Secondly, the subsidization rate varied by plan. Comprehensive Care was the least subsidized at all tier levels as the employee picked up 33% of the premiums. BlueChoice HMO and Kaiser HMO each had the employee pick up between 31% and 32% of the cost while the Consumer Choice HSA has the employee picking up 14% of the costs. UGB is pushing people hard to the HSA model while nudging peoplem away from Comprehensive Care and BlueChoice. Choice is being maintained, but the structure of the premiums for employees means there will be an ingroup adverse selection issue as healthy people will migrate to the Consumer Choice HSA, and unhealthy people will go to the more expensive plans. This is a little odd as Kaiser’s total cost of premiums for much better coverage is no more than the cost of a good burrito per person covered per month than the HSA coverage. If UGB is interested in pushing people to buy cheaper coverage, it would make more sense to roughly equalize the employee costs for Consumer Choice HSA and Kaiser and then give a second, much higher tier for Blue Choice and Comprehensive Care.
The third thing I noticed is the structure of the employer provided subsidy for health insurance. It is a flat percentage modified by plan choice. This is becoming more unusual. UGB could probably have a more predictable budget if they said that they would kick in $357 per employee per month for employee only coverage. That would give UGB a predictable health insurance budget where the only variables in play would be the number of employees electing coverage and what tier of coverage they are electing. It would remove the variable subsidy by plan.

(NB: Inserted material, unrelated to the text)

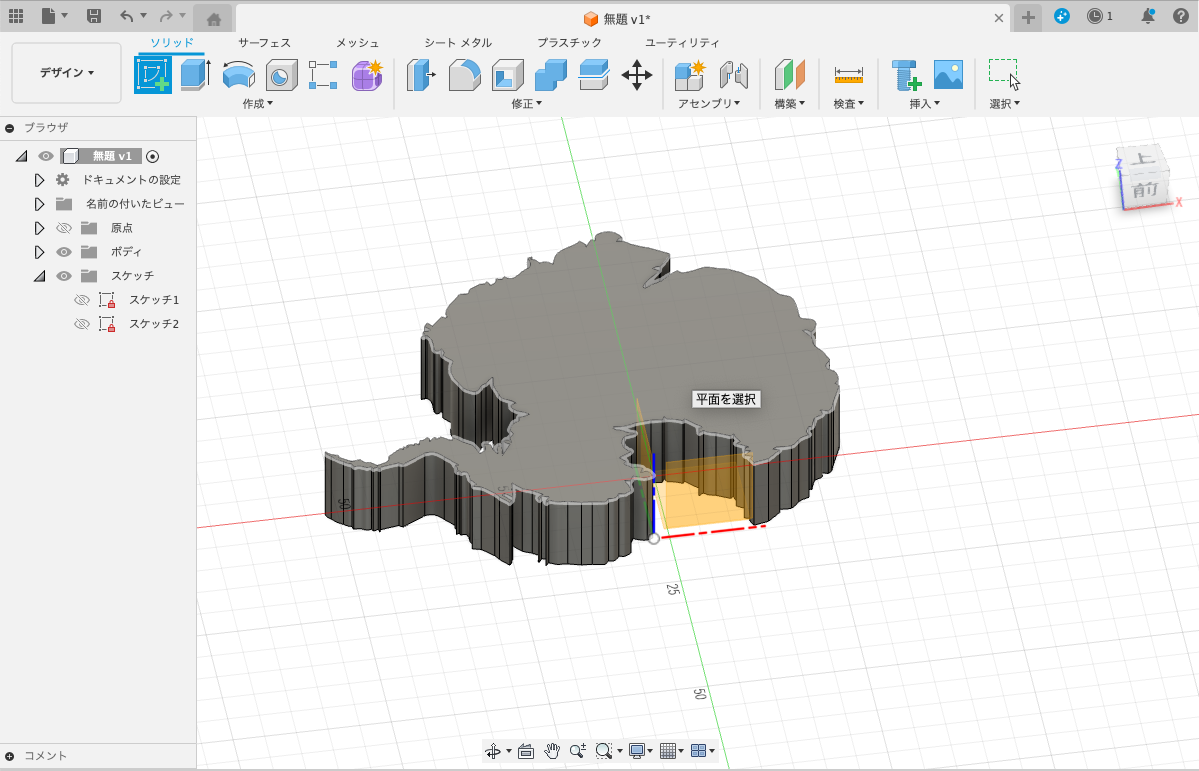This screenshot has height=771, width=1199.
Task: Switch to the サーフェス tab
Action: click(x=264, y=43)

The final interesting thing, is UGB subsidizes larger families over single or childless employees. A family of two married adults and two kids (mine) is charged the same rate as a family of two married adults, and twelve kids (several reality shows). Costs flatline after three people are covered. This subsidy structure produces some odd incentives for hiring/firing decisions.
A pair of health policy researchers with the same hire date, the same hourly rate, the same boss, the same grant funding source and the same title could have wildly different total compensation packages and costs of employment for UGS. A single person or a person taking employee only coverage is $500 or more a month cheaper than family coverage from the point of view of UGS. This cost structure means there is a strong incentive to hire the person covered by someone’s insurance, a strong incentive to hire single person over the married or domestic partnered person, a strong incentive to hire either the childless adult, or the adult with only adult children over the worker with minor children, and a minor incentive to hire the shacking up but not married over the married. That is a strange incentive structure we’ve put in place to run an invisible social welfare that is massively government subsidized but it is not an actual check from the government.
One of the things that I think most large employers will change over the next couple of years is to a more defined contribution model. They will tell employees that they will have four or five or twenty seven choices to make. The employer will kick in a flat amount of money sufficient to buy “adequate” coverage but anything over that minimal adequate coverage is coming 100% out of the employees’ pockets. That flat fee may or may not vary based on family situations, but the defined contribution model would lead to more predictability from the employer point of view, and slowly continue the disentanglement of healthcare from employment. Privately run exchanges as well as the public SHOP exchanges will take on the burden of the open enrollment period.